A recent PwC analysis of salaries paid to FTSE 100 CEOs revealed an average increase of 34% from £3.1 million in 2020 to £4.1 million, marking a return to pre-Covid-19 levels.

In 2020, the median FTSE 100 CEO was paid £2.69 million: 86 times the median full-time worker in the UK, according to the High Pay Centre.

Investor action

Say-on-pay votes became mandatory in the US in 2011, while AGMs at UK and European firms routinely vote on remuneration packages. While shareholder opposition to proposals is getting stronger, the overall trajectory of settlements suggests impact is still currently limited. In response, some asset owners are considering new forms of collective action.

Adam Matthews, Chief Responsible Investment Officer for the Church of England Pensions Board, said in LinkedIn post yesterday that the UK executive remuneration system “is not working”, and this, given inflation has risen to 9% and many workers at investee companies will be hit hard by the cost of living crisis, was particularly “egregious.”

The pension fund is calling a meeting of asset owners, including fund managers, to examine the “broken system that is enabling excess. Board chairs and chairs of renumeration committees will be invited.

The UK’s Investment Association (IA) has set out clear guidelines on executive pay and how asset managers should vote on remuneration packages. In November last year the IA sent a letter to chairs of remuneration committees at FTSE 350 companies encouraging them to partially tie executive pay and bonus structures to ESG metrics.

Companies which fail to incorporate ESG metrics into executive pay should explain to shareholders how they will be integrated into future policies on remuneration, it said.

Director of Stewardship and Corporate Governance at the IA Andrew Ninian told ESG Investor: “Since the start of the pandemic the vast majority of FTSE companies have sensitively balanced the need to incentivise senior executives while at the same time fairly reflecting the experiences of their wider workforces, stakeholders, and customers.

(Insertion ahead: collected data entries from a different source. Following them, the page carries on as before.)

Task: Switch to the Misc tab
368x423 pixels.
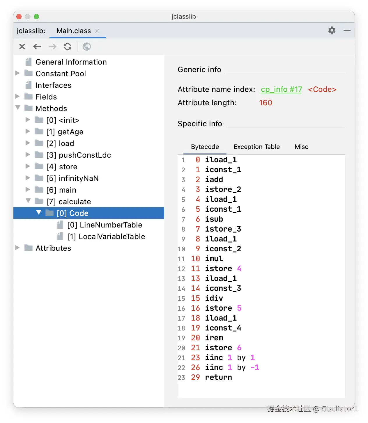Action: 301,147
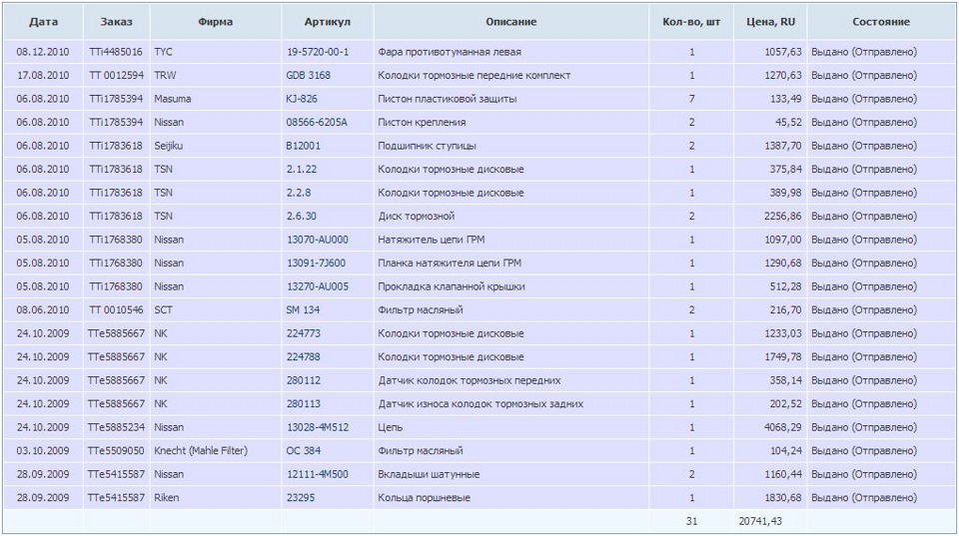Select the Кольца поршневые description cell
Image resolution: width=959 pixels, height=536 pixels.
click(x=424, y=498)
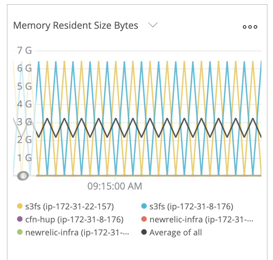This screenshot has width=273, height=260.
Task: Click the gray slider handle on the baseline
Action: click(23, 177)
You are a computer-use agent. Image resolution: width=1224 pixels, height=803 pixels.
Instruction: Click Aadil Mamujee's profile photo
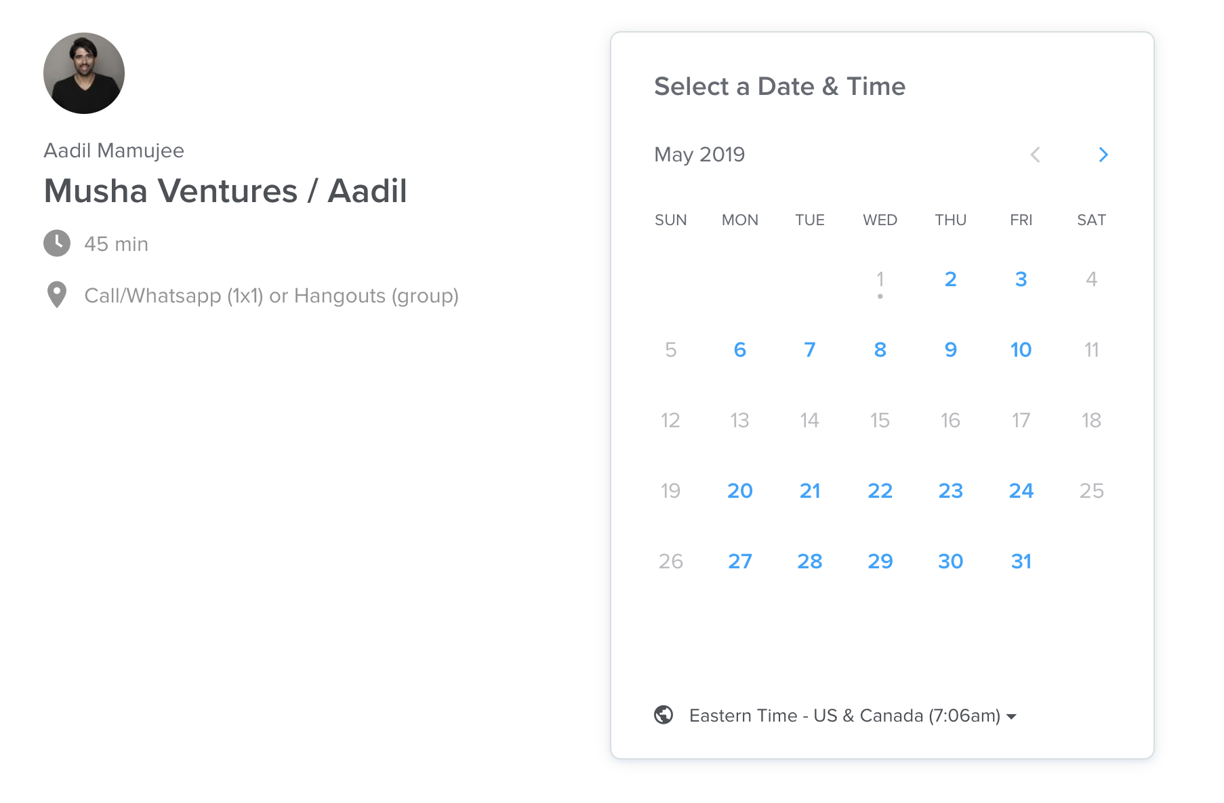(84, 73)
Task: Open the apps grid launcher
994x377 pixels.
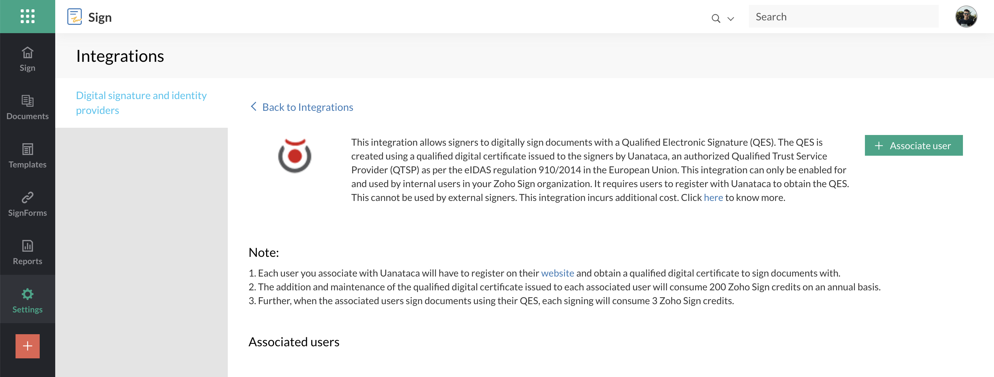Action: pyautogui.click(x=27, y=16)
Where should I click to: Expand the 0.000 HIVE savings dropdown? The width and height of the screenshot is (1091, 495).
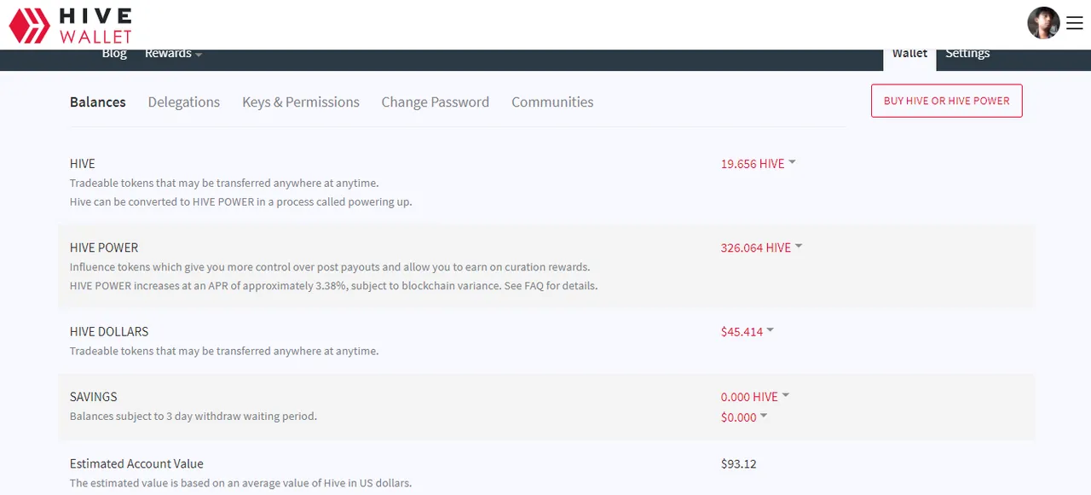[755, 397]
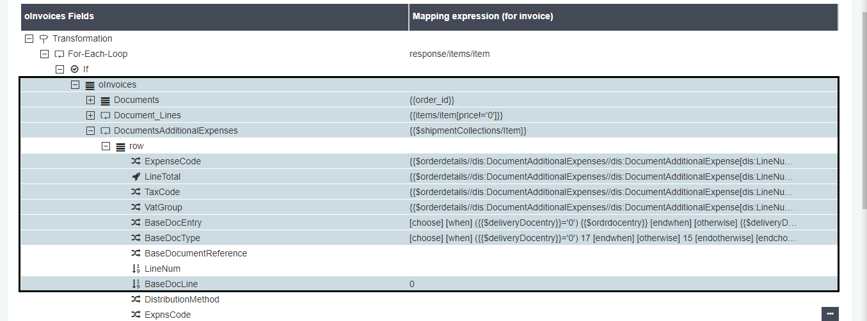Click the rocket icon beside LineTotal
867x321 pixels.
coord(136,176)
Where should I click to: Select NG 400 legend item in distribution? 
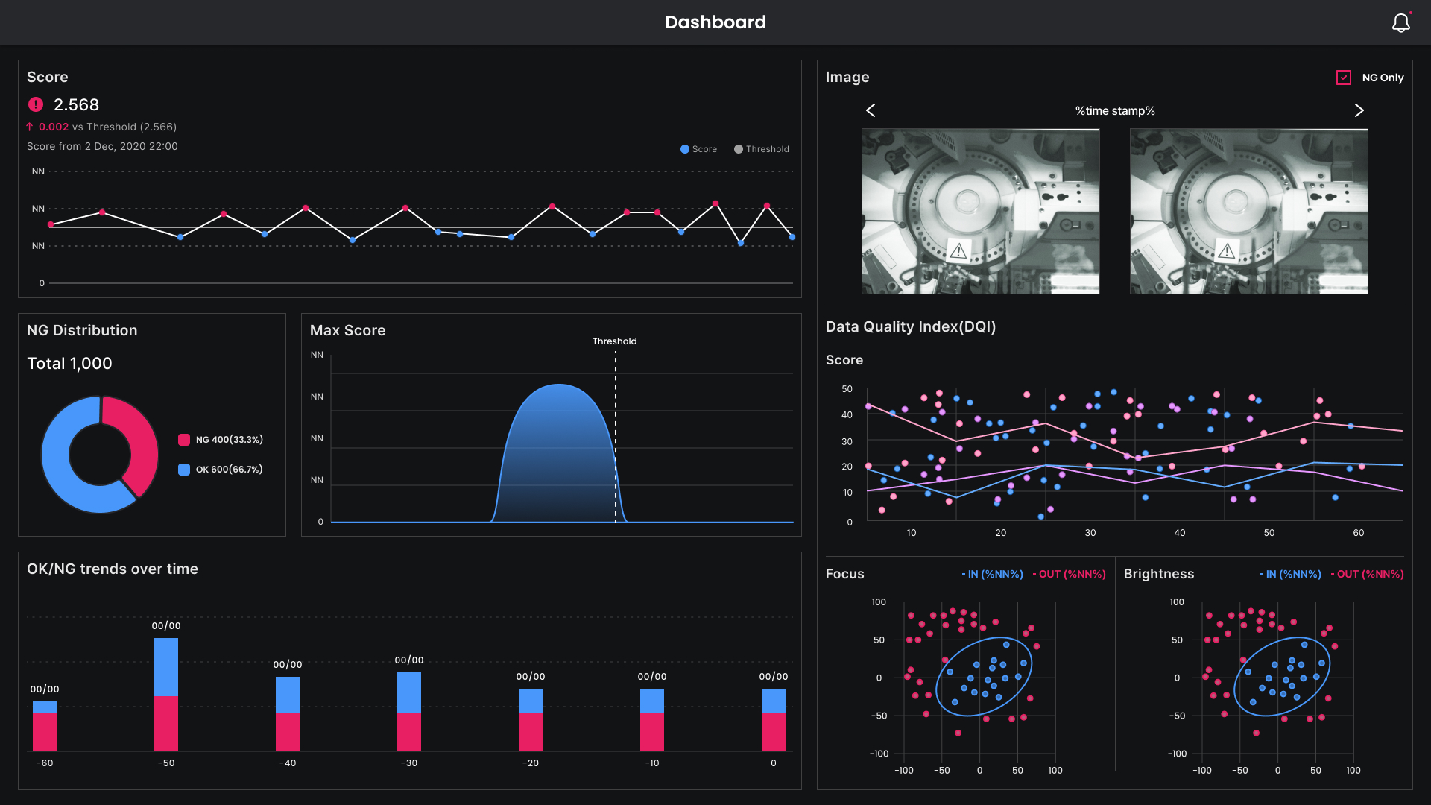click(220, 439)
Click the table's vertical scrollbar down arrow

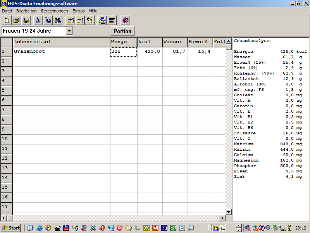click(x=229, y=212)
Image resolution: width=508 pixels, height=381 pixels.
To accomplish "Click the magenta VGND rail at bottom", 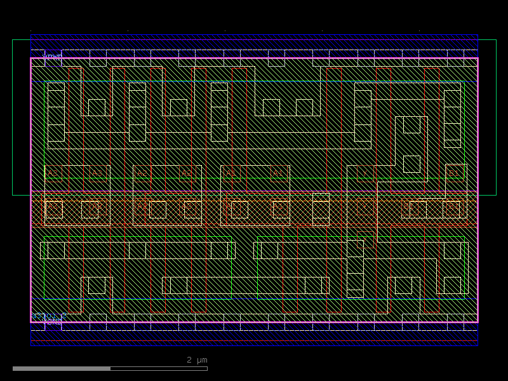I will (254, 323).
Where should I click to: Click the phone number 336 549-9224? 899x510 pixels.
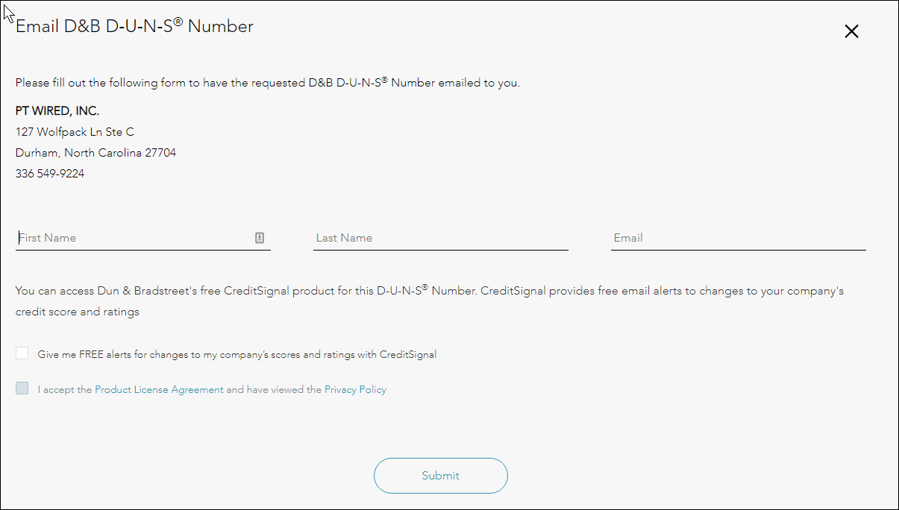tap(50, 174)

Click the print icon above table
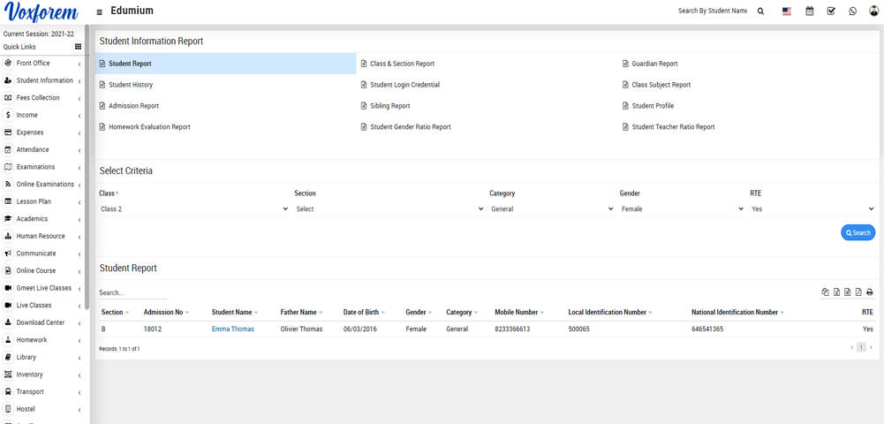(869, 292)
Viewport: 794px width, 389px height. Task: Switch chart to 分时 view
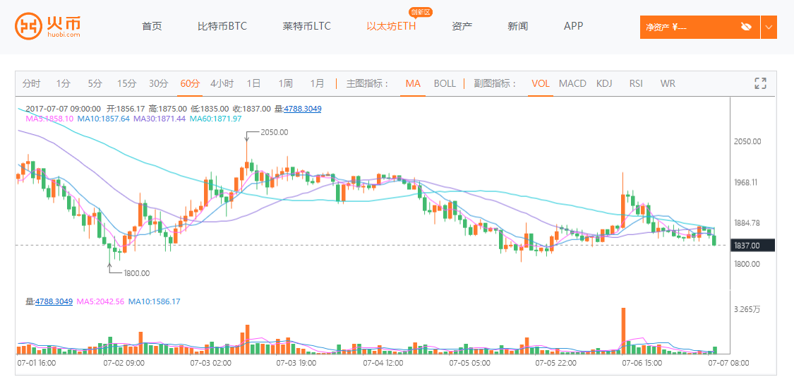click(32, 83)
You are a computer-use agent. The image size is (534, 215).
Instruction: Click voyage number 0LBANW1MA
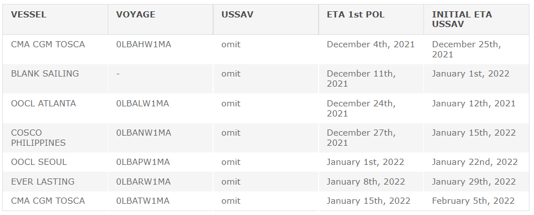click(x=143, y=133)
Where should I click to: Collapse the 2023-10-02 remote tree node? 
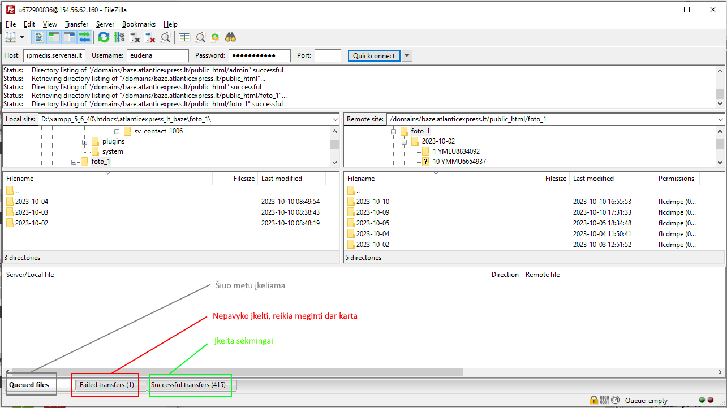[x=405, y=141]
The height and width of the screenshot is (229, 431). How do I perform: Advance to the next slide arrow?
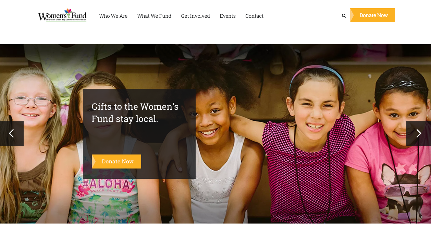pyautogui.click(x=419, y=134)
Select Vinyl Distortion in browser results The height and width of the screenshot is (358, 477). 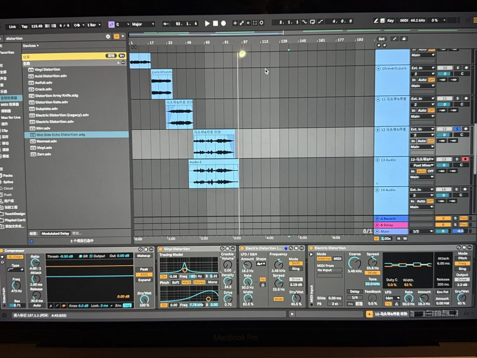[48, 69]
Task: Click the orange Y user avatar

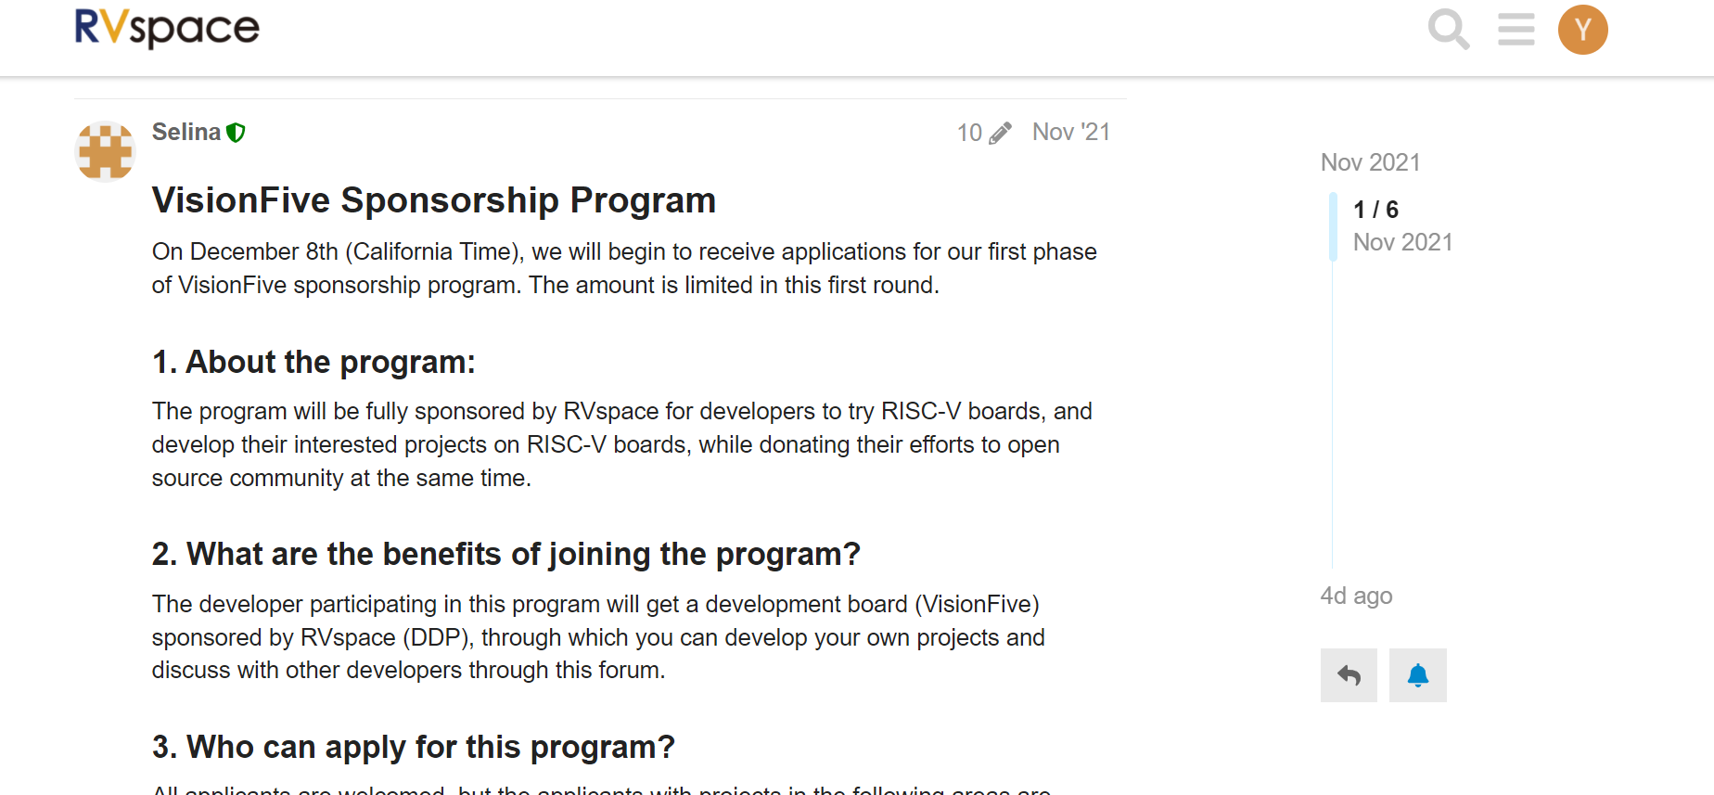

“At a time when people across the country are struggling with the cost of living, ensuring this approach is maintained and showing restraint on executive pay increases will be critical for investors.”

Taking control

Executive remuneration was always expected to be a hot topic during the current proxy season, as the Covid-19 pandemic and ensuing cost of living crisis further accentuated disparities in pay between high level executives and employees.

A Morningstar report published in December last year indicated the average S&P 500 chief executive was paid 291 times higher than a median worker, with average annual earnings being as high as US$15.3 million.

Pensions & Investments Research Consultants (PIRC) Head of Stewardship Tom Powdrill told ESG Investor asset owners should engage with both asset managers and investee firms to ensure their views on executive remuneration are fully reflected at AGMs.

“As executive pay is considered to be one of the more straightforward governance issues there is still fairly limited challenge to companies. We are starting to increasingly see investors getting fed up and voting against directors on boards who are responsible for executive pay,” he said.

“Asset owners should be taking control of the voting rights themselves or be voting differently if they do not agree with the way managers are doing it. They could also engage with managers to find out why they are voting the way they are. Both will require the asset owner to have a clear sense of what they think is reasonable and what they expect of companies.”